- AUFGABE 1
Beantworte anhand des Forenthreads zur fixen IP-Adresse diese Fragen:
(a) Welchen Webserver soll deki laut Moartel installieren?
(b) Welches Betriebssystem nennt deki in seiner Liste?
(c) Worüber läuft laut deki das Netzwerk?

# fixe IP-Adresse



## deki (24. Oktober 2002)

Ich hab ne fixe IP Adresse und möchte nun das wenn ich von irgendeinen PC diese IP eintippe der Webserver kommt (also das localhost zeug mit den Dateien).
Wie stell ich das ein habs schon Versucht Netzwerk - und DFÜverbindungen bei TCP/ip doch es klappt nicht.

Also noch zum verständlichen die Pc muss über diese IP erreichbar sein
wenn man die IP in einen anderen Browser eintippt das nicht im gleichen Neztwerk liegt.


----------



## Moartel (24. Oktober 2002)

Du willst also einen lokalen Webserver haben auf den man von jedem PC der Inet-Anschluss hat zugreifen kann?
Am einfachsten installierst du Apache bei dir (http://www.apache.org) und stellst die Dateien in den htdocs-Ordner des Servers. Dann hast du erreicht was du willst.
Solltest du das primär für Dateien und nicht für Webseiten einrichten wollen, wäre ein ftp-Server vorzuziehen, da der genau für diesen Zweck gedacht ist. Ein gutes Programm dafür findest du auf: http://www.bpftp.com/ .


----------



## deki (24. Oktober 2002)

ne ich will die Ip einrichten, ich habe ne fixe IP-Adresse und die will ich einsetzen das heisst das mein PC immer die gleiche IP hst, nämlich die die ich gemietet habe.


----------



## Neurodeamon (24. Oktober 2002)

Okay... bei den dürftigen Angaben dürfte eine Antwort nicht einfach sein:

Welches Betriebssystem? Ist ein normales Netzwerk vorhanden (also Ordnerfreigabe, etc.) und läuft es?

Ist die IP schon länger gemietet oder gerade erst angeschlossen worden? (dann müßte man warten bis alle DNS aktualisiert wurden)

Ansonsten ist der Spaß ganz einfach, wenn der Webserver richtig konfiguriert ist. Wenn ein TCP/IP Netzwerk schon vorhanden ist braucht man nur den Webserver zu starten und im Browser die IP einzugeben (http://xxx.xxx.xxx.xxx).

Läuft der Server auf Port 80 (Standard)? Wenn nicht, ist der Browser konfiguriert? Ist eine Firewall vorhanden? Dürfen HTTP-Anfragen durch?

Und bitte keine minimalistischen Angaben, mit denen man nichts anfangen kann


----------



## deki (24. Oktober 2002)

-Windows 2000 
-Die IP ist schon länger registriert.
-Normales Netzwerk und es läuft.
-Apache ist installiert und auf Port 80
-Der Browser ist konfiguriert
-Keine Firewall
-HTTP Anfragen dürfen durch
-Das Netzwerk läuft über einen Hub
-Ins Internet geht über einen Router, die IP wurde beim gleichen ADSL-Provider gemietet wie die Leitung.Die IP beziehe ich momentan über den DHCP vom ADSL-Provider möchte aber meine fixe IP einsetzten.


Der Webserver ist schon installiert und läuft auch wenn ich http://localhost eintippe dann zeigt er mir das Verzeichnis an.

- ÜBUNGSMATERIAL
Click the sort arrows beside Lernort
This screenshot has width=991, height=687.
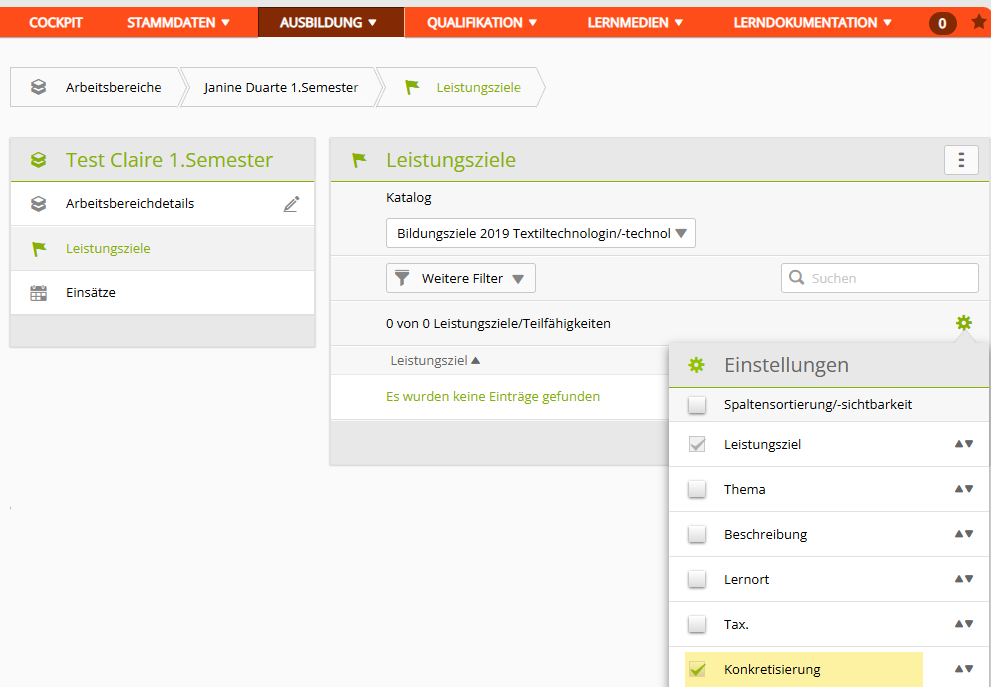point(964,579)
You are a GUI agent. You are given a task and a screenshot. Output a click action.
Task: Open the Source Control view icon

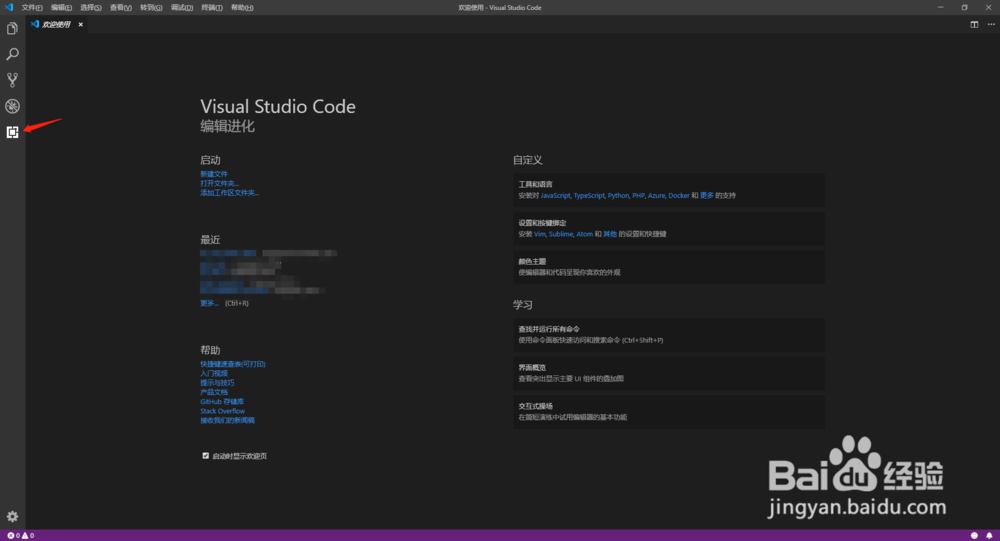point(13,80)
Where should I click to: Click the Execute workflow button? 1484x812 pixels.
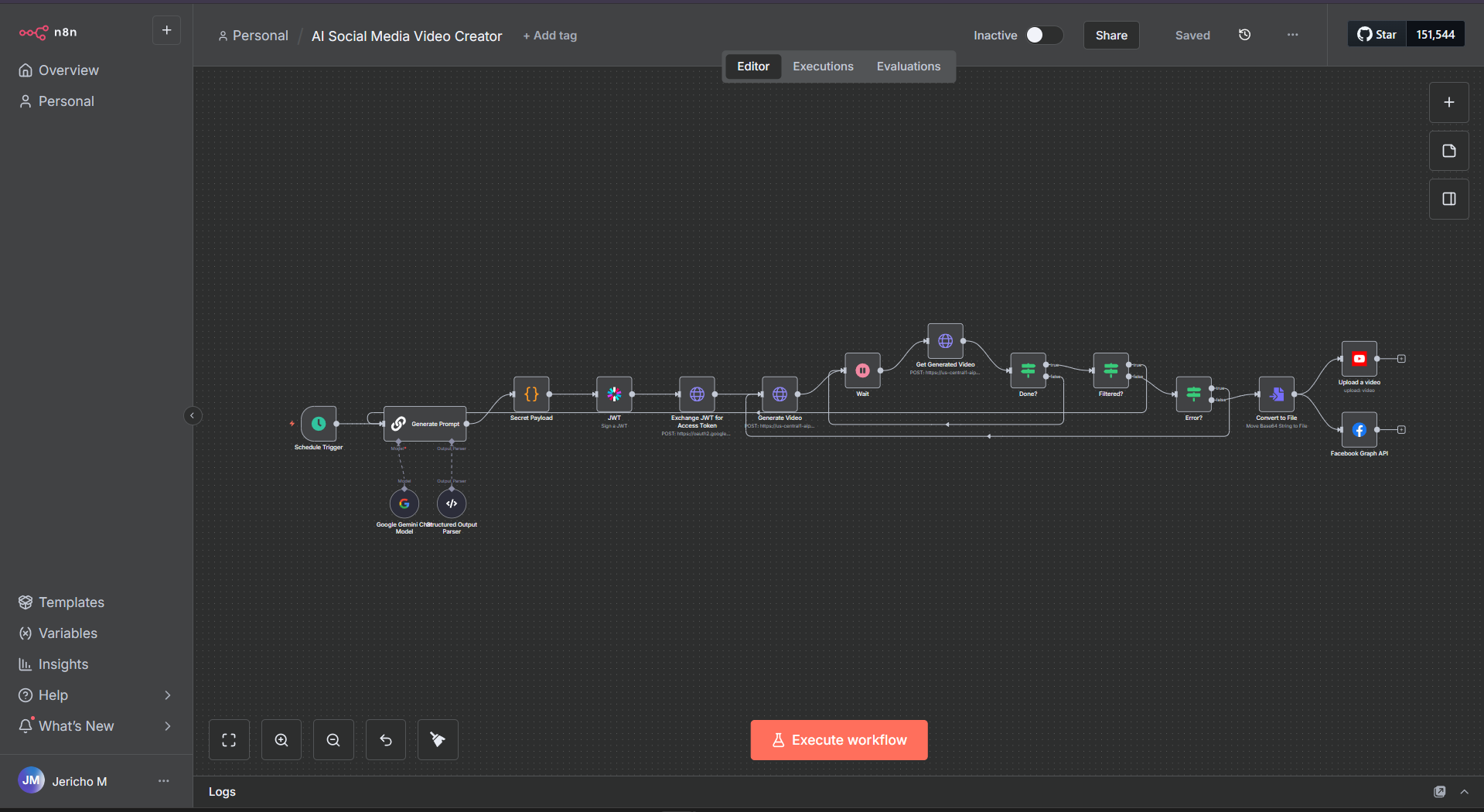tap(838, 740)
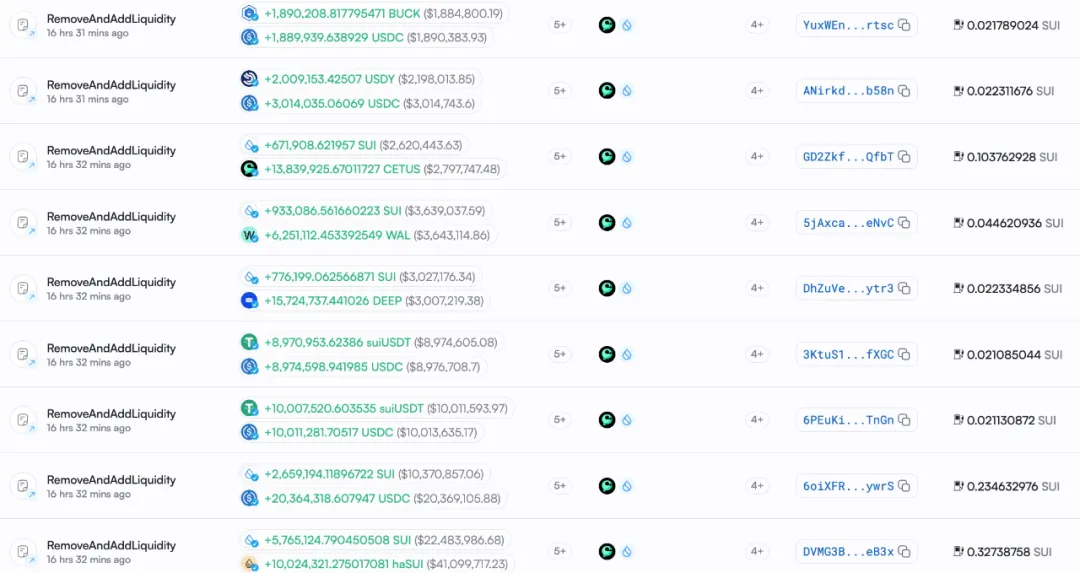The image size is (1080, 573).
Task: Click the Cetus protocol icon in the 5jAxca...eNvC row
Action: tap(607, 223)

- AUFGABE 2
Schreib die Zeilen der Datensätze ab, beginnend am Anfang der Datensätze und endend mit der Zeile, die „point(13,80)“ enthält, diese Zeile eingeschlossen. Lass die Bilder in deiner Antwort weg.

- FERTIGE ANTWORT 1
(a) Apache
(b) Windows 2000
(c) Über einen Hub

- FERTIGE ANTWORT 2
Click the sort arrows beside Lernort
This screenshot has width=991, height=687.
point(964,579)
You are a GUI agent. You are given a task and a screenshot. Output a click action.
Task: Open the Source Control view icon

point(13,80)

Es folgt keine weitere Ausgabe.